何となく、「会話」は「対話」に含まれるのかと思っていたけど、違いました。

p 51
 私たちが創り出さなければならない二一世紀の対話のかたちは、曖昧で繊細なコミュニケーションを、省略したり記号化したり、あるいは機能的にするのではなく、そのままの豊かさをかねそなえながら、しかも他者(たとえば外国人)にも判りやすく示すものでなくてはならない。
 いったい、そんなことができるのだろうか。いや、できるかどうかではなく、やらなくてはならないのだ。その方法を、私たちは見つけださなければならないのだ。

そのままの豊かさをかねそなえながら、しかも他者にも判りやすく示すって、いったいどうやったらいいのだろう。

pp. 63-64
 だが、演劇を創っていく以上は、そういうわけにはいかない。いや、趣味で、楽しみで演劇を創るのならば、すべての人々を受け入れ、楽しくやっていくことも可能だろう。しかしプロとして、あるいは厳しい意味での芸術活動として演劇を行おうとするのなら、その創作のすべての過程で、様々な選別、選択が必要となる。私は、今回の人生では、そういった厳しい修羅の道を選ぶことに決めたのであって、この点についてはあきらめている。いくら、このことで他人に恨まれようが刺されようが、仕方のないことだと思っている。

厳しい意味での芸術活動として演劇を行うことに対して、こんな覚悟を持っておられたとは。

p. 83
 だが、電子メールは、「限りなく話し言葉に近い書き言葉」という新しい言語の領域である。
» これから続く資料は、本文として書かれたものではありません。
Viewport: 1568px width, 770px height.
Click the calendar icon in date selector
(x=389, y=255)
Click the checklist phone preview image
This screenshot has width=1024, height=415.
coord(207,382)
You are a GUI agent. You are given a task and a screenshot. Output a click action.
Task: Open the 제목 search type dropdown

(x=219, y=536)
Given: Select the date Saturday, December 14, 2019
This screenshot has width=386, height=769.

もう15年以上、電子メールを使っていますが、そんな風に捉えたことは一度もありませんでした。仕事のメールは、基本的には書き言葉で打ってるつもりでしたが、話し言葉の表現もたくさん使っています。親しい友人や家族とのメールは、ほぼ100%話し言葉です。

p. 89
ヨーロッパでは、演劇とは、その国の標準的な話し言葉の規範を示すものである。

そうなんだ!! 日本の話し言葉の規範は、NHKニュースのアナウンサーのしゃべり方ですよね?

pp. 99-100
 社会進出を果たした女性たちは、必然的に、「ネ」や「ヨ」を使わない、いうなれば新しい女性語を模索し始めた。
 女性の上司が、部下に命令を発するときに、「ネ」や「ヨ」を多発すると、なんだか命令をしているように聞こえずに、お願いしているように聞こえてしまう。あるいは母親が子供にお使いか何かを言いつけているように聞こえてしまう(なぜなら、古い日本語の歴史のなかで、女性が男性に命令するのは、母親から子供へといった状況でしか起こってこなかったのだから)。日本語は、まだまだ男女平等な言語ではない。
 だが、逆に「ネ」や「ヨ」を完全に排除してしまうと、コミュニケーションがうまくいかない。詠嘆、推量、確認、婉曲といった微妙なニュアンスが抜け落ちてしまうのだ。
 そこで出てきたのが、半疑問形である。「ネ」や「ヨ」の役割を、イントネーションで補おうというわけだ。